Though the last decade has seen more than seven major international exhibitions in dialogue with painting as gesture and act, the theme of medium redefinition is not hackneyed in the capable hands of this twenty-four year old MVS student at the University of Toronto. By turns virtual maverick and sculptural visionary, Fischer outputs two-dimensional imagery with an object status that feels palpable. Figure Head, 2010, which bears down on the viewer at 140 x 145 cm, invites entry and interaction, the centrally located, dog-faced girl just grotesque and fragmented enough to evoke Francis Bacon. Bacon, who intended ‘to distort [the figure] far beyond the appearance, but in the distortion to bring it back to a recording of the appearance'2 finds a voice once more in the flurry of layers that both dis- and re-assemble Fischer's complex compositions. Figure Head draws upon the veritable archive of images that the internet has become, capturing a glimpse of today's epistemological development in the process.
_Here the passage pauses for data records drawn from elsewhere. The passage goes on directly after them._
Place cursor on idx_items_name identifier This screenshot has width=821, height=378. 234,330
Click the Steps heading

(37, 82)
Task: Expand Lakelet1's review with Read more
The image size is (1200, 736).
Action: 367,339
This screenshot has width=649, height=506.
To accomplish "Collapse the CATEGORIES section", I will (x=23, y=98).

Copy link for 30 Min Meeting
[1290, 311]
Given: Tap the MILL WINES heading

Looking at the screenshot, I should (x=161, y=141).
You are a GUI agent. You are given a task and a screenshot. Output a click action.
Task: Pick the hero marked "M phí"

The artist's espousal of digital collage and illustration ‘allows [him] to visually interpolate resources'3 in a way that speaks to humanity's greater consciousness and, furthermore, to its very future. Quite simply, as a race we are careening towards an intersubjectivity that makes each of us a flesh-bound collage of experience, landscapes, and concepts.
This is perhaps the most salient point that Fischer advances with a piece like Untitled Greens, 2010, a moderately sized work that takes as its conceptual and physical ground a photograph of a forest by Traci Matlock and Ashley MacLean. The image has been altered such that its tone and formal nature combine
the Real according to Hal Foster with an ephemeral quality that shrouds most people's childhood memories. The idea that forests are vehicles for strange and mythological happenings is one transmitted from generation to generation in many cultures. Fischer uses the accumulation of memory, belief, and narrative to make a statement about humankind. The near dissolution of forest trees contrasted against the appearance of ghoulish faces grafted to their trunks visualizes the interplay between the real and the mystical that the artist is trying to access. Although Fischer has spoken of his own upbringing in the Ontario countryside as a cognitive influence, the images he employs already have a registered meaning that he maintains is important to acknowledge. In appropriating the work of other artists, Fischer always attempts to gain a good grasp of both the context in which the image was created and the nature of the artist's practice itself. Thus, once the artist found Matlock and MacLean on Flickr, he followed their practice and artistic output for several years prior to starting a dialogue with them and their work.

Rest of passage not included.